Charles Dexter Ward, jeune homme d’une vingtaine d’années enfermé à l’asile d’aliénés, vient de disparaître après son entrevue avec le docteur Willett, ne laissant derrière lui hormis une étrange poussière. L’état mental du prétendu fou nous est présenté par le menu, on relève des particularités physiques qui ont changé en quelques années, telle une tâche de naissance, puis, habilement, on nous entraîne vers la genèse de toute cette affaire. Charles a toujours été passionné d’archéologie, il aime les longues randonnées dans Providence et ses alentours. Au détour de recherches dans les archives, un détail retient son attention, un changement de nom chez une ancêtre qui a repris le patronyme de son père et abandonné celui de son époux. C’est le début de sa terrible aventure. Il se lance sur les traces de son ancêtre, Joseph Curwen, homme étrange et mystérieux venu de Salem au moment des chasses aux sorcières.
Lovecraft met en parallèle le récit de l’affaire avec les découvertes de Charles Ward sur la vie de son ancêtre, créant une sorte de mise en abyme. Cette histoire dans l’histoire nous interroge et nous pousse à poursuivre le récit afin d’en savoir plus sur la folie de Charles autant que sur son étrange ancêtre. Mêlant, comme à son habitude, réalité (chasses aux sorcières de Salem, Pierre Borel et ses ouvrages, Providence et Pawtuxet) et fiction, Lovecraft a créé un récit prenant, haletant.
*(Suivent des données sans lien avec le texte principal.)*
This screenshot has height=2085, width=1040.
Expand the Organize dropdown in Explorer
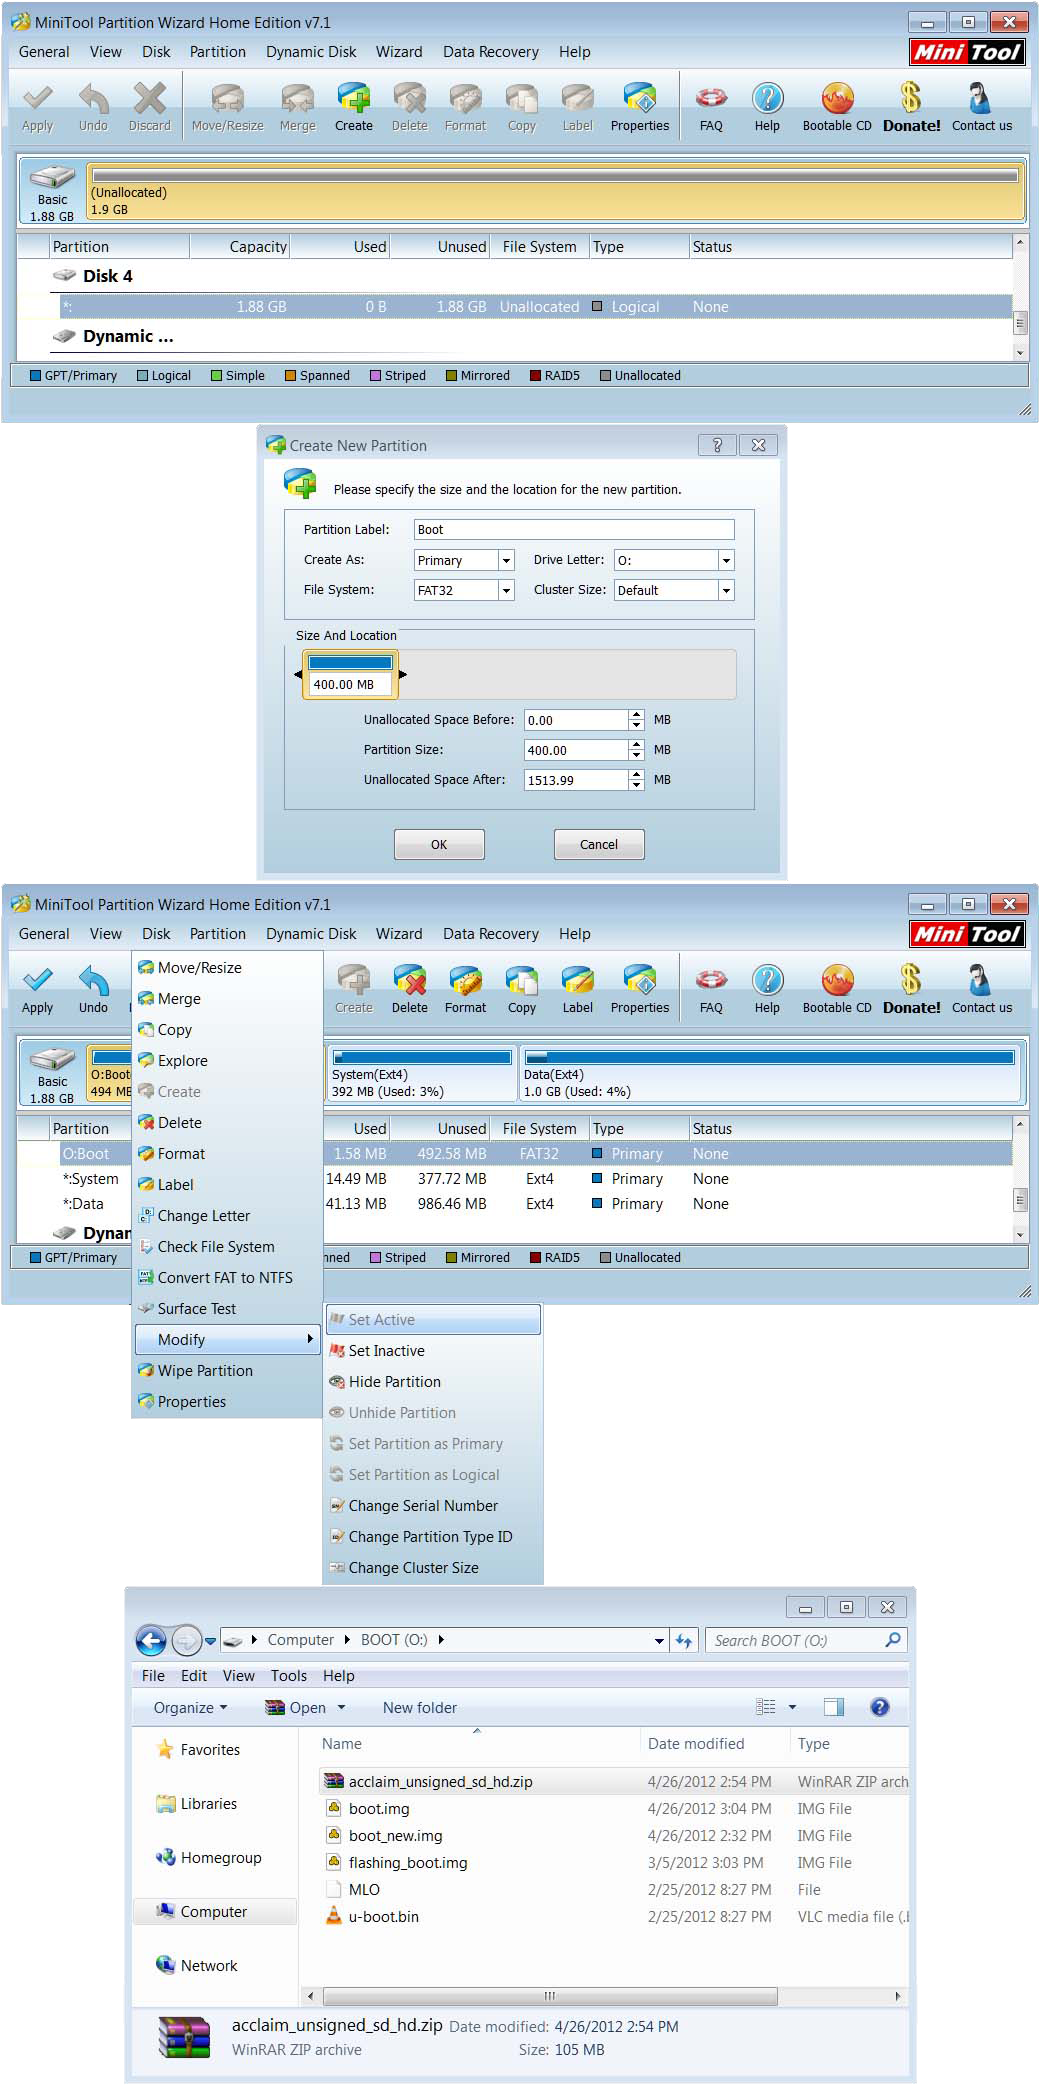pyautogui.click(x=190, y=1707)
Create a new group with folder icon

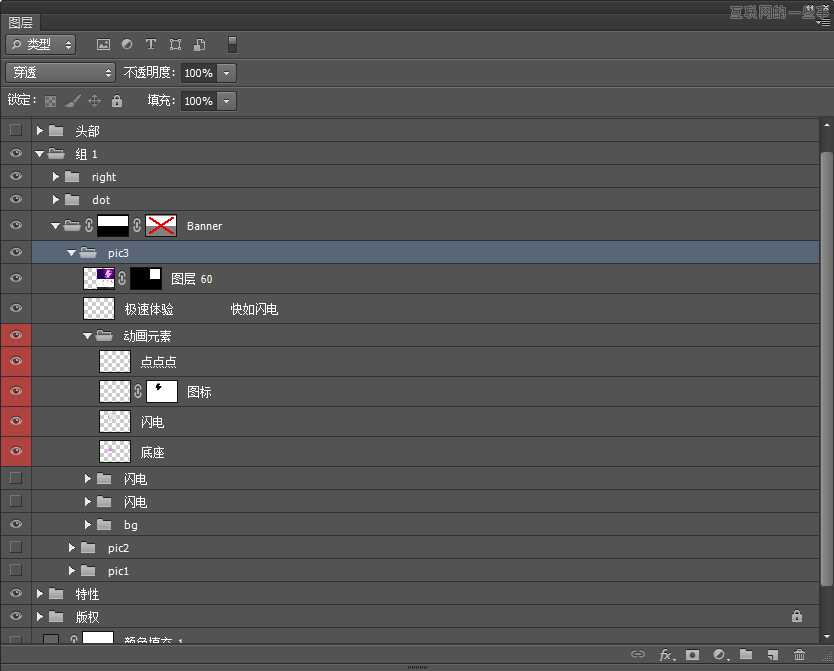(746, 655)
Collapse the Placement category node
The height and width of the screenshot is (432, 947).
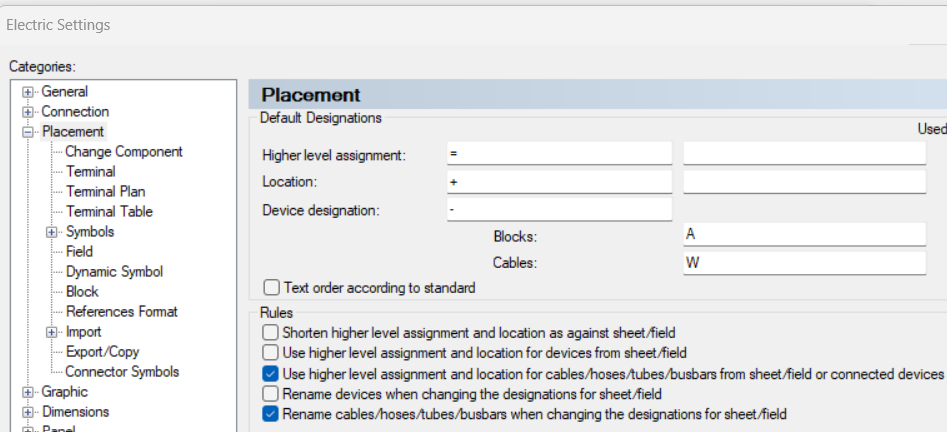(x=28, y=132)
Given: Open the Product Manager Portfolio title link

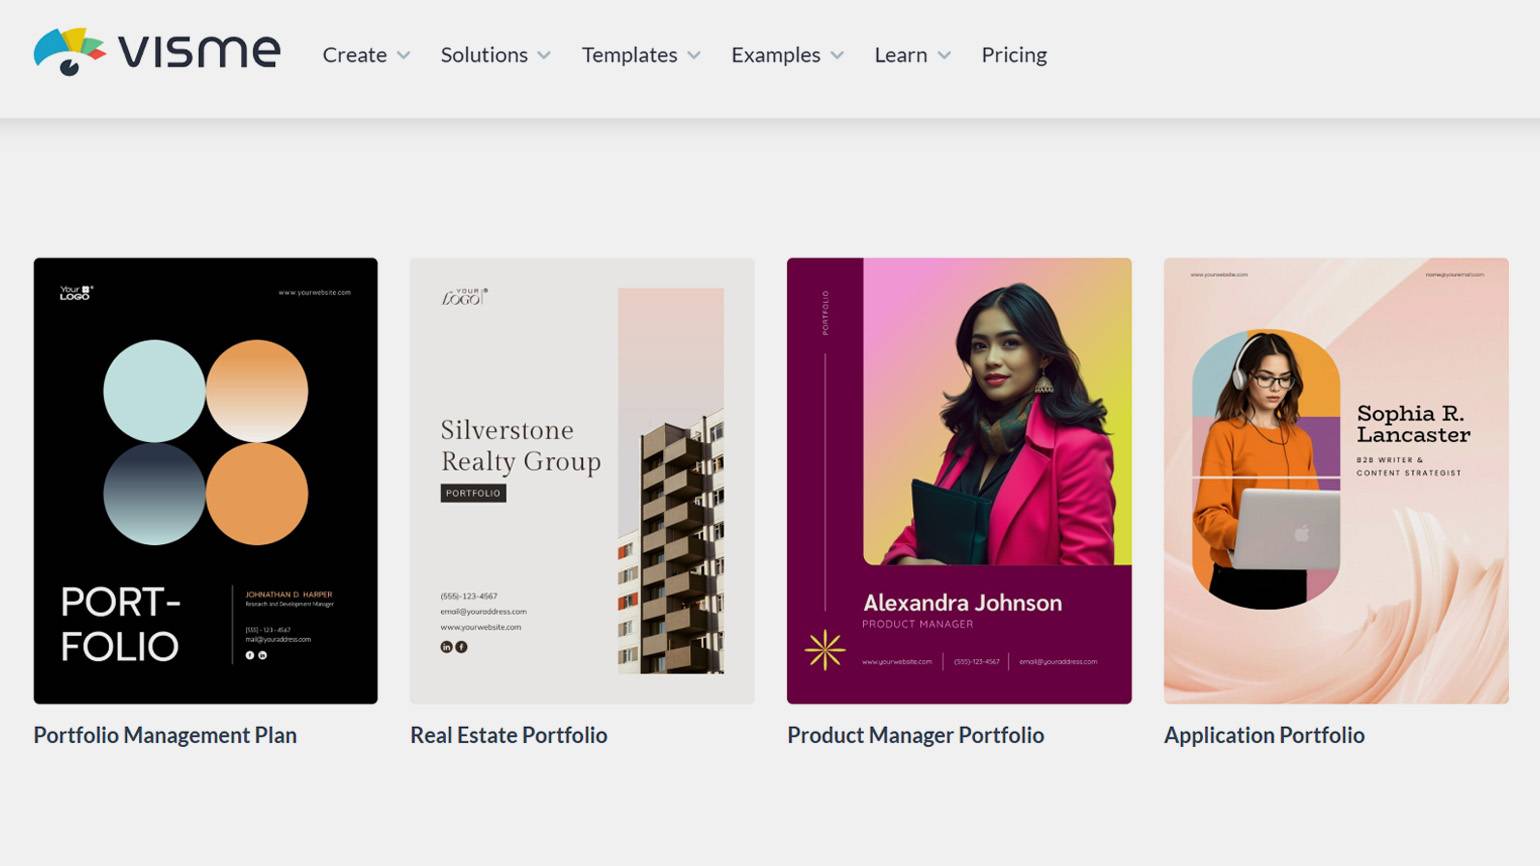Looking at the screenshot, I should [x=915, y=735].
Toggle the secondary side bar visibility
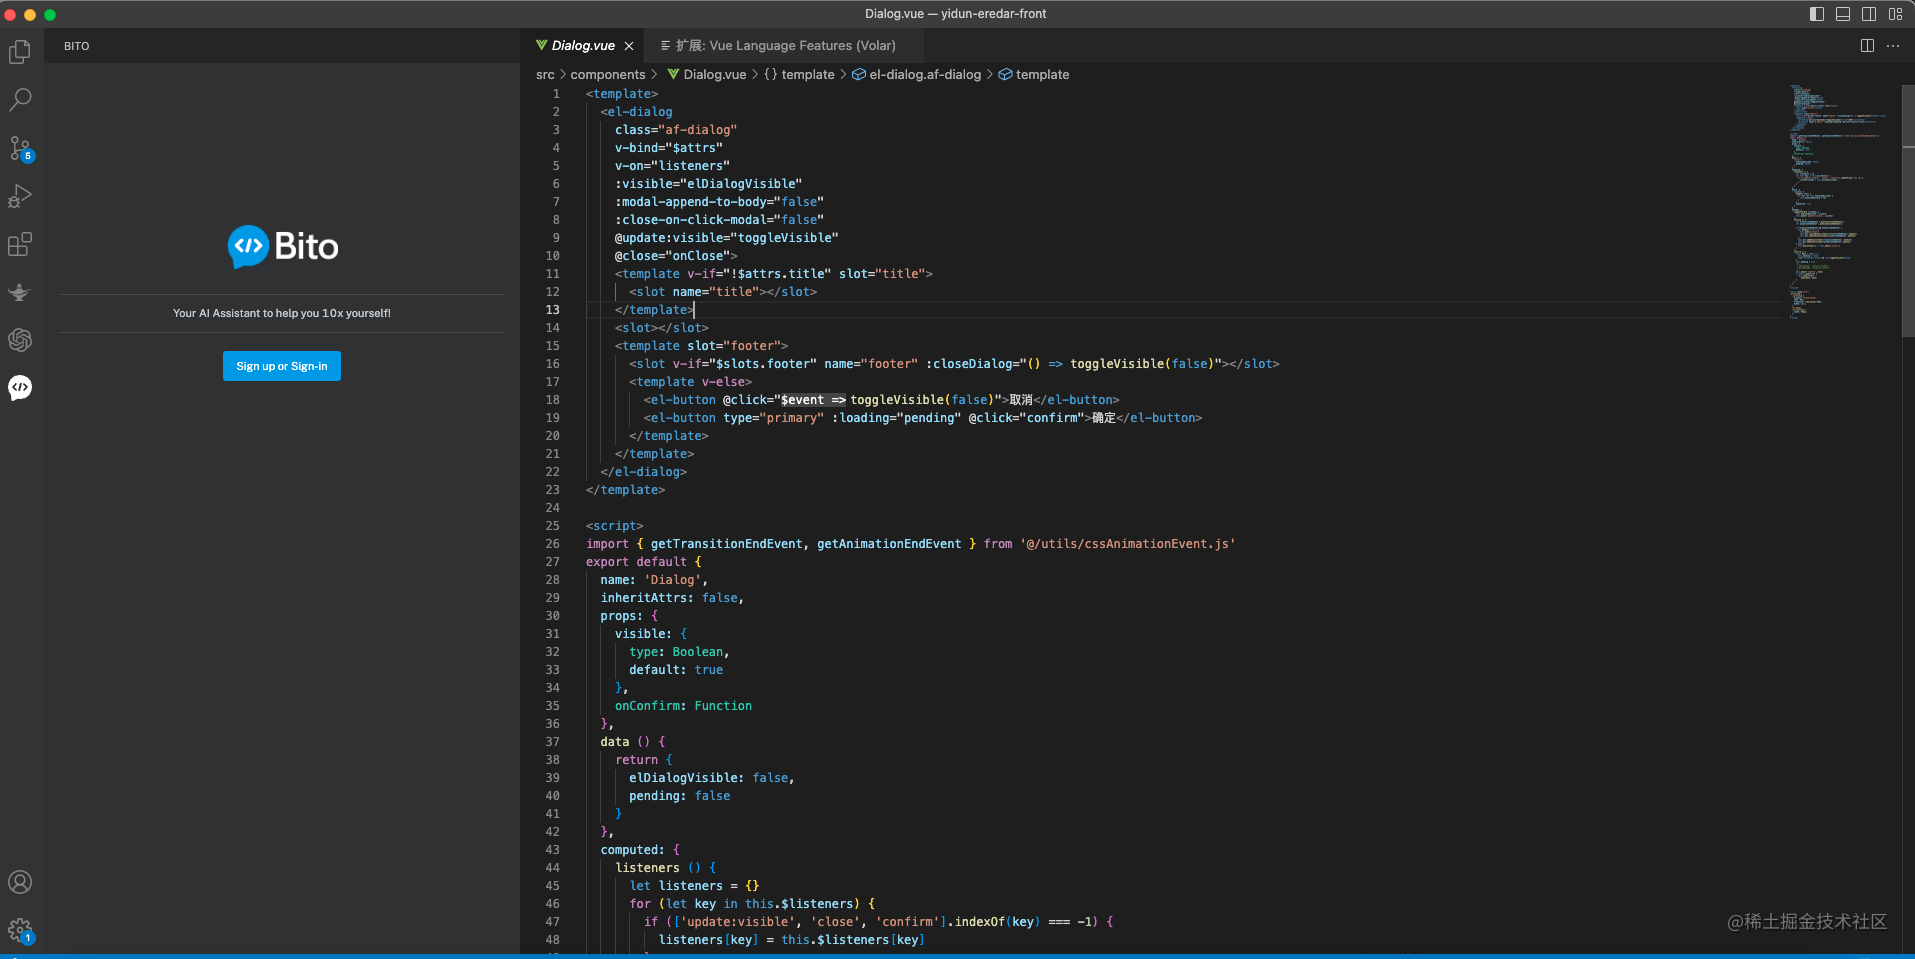Image resolution: width=1915 pixels, height=959 pixels. coord(1869,14)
Nous demeurons suspendus aux lignes qui se déroulent sous nos yeux et qui nous amènent vers l’apothéose, le dénouement.
Avec finesse, Lovecraft fait référence aux romans gothiques et “néogothiques” anglais. De Frankenstein à Dracula en passant par Le Portrait de Dorian Gray, il emprunte à chaque œuvre des éléments afin d’en tirer un récit qui lui est propre et qui toujours se relie à son propre univers.
Yog-Sothoth, le Necronomicon, horreur indicible, passé monstrueux, monstres et démons, la réalité et la fiction qui s’entremêlent et se brouillent ; rien ne manque dans cette nouvelle angoissante qu’on prend plaisir à lire entre deux frissons d’horreur.